INPUT RECORDS —
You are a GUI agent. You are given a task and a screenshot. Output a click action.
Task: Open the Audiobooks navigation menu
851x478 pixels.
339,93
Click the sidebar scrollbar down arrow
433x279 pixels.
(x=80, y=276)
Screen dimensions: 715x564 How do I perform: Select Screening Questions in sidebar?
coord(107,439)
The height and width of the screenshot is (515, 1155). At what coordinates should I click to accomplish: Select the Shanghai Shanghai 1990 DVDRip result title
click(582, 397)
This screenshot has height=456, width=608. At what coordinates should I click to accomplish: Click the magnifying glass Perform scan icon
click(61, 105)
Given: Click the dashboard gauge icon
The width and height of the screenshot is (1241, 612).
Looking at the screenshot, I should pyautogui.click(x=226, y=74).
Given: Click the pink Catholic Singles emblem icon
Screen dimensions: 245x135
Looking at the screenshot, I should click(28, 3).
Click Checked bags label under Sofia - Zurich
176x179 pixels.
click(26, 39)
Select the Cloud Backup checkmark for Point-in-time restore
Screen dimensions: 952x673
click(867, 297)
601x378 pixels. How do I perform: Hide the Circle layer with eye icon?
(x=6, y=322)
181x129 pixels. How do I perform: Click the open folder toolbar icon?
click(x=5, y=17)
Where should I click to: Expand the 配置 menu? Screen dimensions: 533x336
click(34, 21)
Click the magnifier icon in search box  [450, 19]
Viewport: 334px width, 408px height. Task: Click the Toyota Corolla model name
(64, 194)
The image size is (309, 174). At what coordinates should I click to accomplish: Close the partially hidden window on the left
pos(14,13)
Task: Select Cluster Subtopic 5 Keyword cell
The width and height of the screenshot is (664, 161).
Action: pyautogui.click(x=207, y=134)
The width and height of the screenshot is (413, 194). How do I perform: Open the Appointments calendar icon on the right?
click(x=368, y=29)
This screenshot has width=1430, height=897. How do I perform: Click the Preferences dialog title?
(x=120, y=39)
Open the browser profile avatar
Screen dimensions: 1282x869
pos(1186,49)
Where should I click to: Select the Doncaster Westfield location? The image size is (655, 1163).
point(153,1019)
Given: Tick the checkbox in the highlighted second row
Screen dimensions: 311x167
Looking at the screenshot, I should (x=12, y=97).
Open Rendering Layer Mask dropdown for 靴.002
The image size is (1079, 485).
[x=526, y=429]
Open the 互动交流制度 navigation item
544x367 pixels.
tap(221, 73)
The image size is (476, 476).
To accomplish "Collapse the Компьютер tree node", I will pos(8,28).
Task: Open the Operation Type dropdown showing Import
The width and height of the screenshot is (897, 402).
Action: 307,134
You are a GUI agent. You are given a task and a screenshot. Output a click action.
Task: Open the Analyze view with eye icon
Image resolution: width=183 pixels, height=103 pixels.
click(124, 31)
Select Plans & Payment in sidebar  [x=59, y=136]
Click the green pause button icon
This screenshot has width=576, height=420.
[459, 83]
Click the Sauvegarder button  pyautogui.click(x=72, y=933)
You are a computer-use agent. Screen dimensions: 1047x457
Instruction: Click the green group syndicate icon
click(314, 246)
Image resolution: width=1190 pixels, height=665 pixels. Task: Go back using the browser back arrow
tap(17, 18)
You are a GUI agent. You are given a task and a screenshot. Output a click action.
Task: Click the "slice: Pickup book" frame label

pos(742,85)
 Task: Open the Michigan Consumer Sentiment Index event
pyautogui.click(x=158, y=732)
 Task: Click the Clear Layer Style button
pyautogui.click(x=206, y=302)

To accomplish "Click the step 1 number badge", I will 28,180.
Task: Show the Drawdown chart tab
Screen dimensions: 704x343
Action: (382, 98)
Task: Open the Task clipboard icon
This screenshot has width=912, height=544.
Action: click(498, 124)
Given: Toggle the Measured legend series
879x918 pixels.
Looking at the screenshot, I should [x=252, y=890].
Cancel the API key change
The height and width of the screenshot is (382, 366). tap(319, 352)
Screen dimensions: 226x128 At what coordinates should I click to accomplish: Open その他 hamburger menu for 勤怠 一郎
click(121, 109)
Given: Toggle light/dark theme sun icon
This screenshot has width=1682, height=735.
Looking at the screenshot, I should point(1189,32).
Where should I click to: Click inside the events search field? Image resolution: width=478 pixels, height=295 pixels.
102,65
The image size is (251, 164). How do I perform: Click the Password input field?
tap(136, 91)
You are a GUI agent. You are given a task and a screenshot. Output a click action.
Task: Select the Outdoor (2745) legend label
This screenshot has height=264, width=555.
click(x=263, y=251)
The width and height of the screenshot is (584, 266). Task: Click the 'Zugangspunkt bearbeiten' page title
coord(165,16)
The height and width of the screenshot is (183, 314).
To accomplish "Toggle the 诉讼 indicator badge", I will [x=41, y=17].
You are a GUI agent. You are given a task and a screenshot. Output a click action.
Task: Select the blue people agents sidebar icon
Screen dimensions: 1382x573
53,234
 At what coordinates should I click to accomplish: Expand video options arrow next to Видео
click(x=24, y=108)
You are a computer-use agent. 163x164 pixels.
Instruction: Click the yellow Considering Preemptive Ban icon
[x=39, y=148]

EXERCISE PROMPT —
For the string "legend", find every line of the material that contains it, and copy each one.

ANSWER SECTION —
Given: Toggle the Measured legend series
Task: Select the Outdoor (2745) legend label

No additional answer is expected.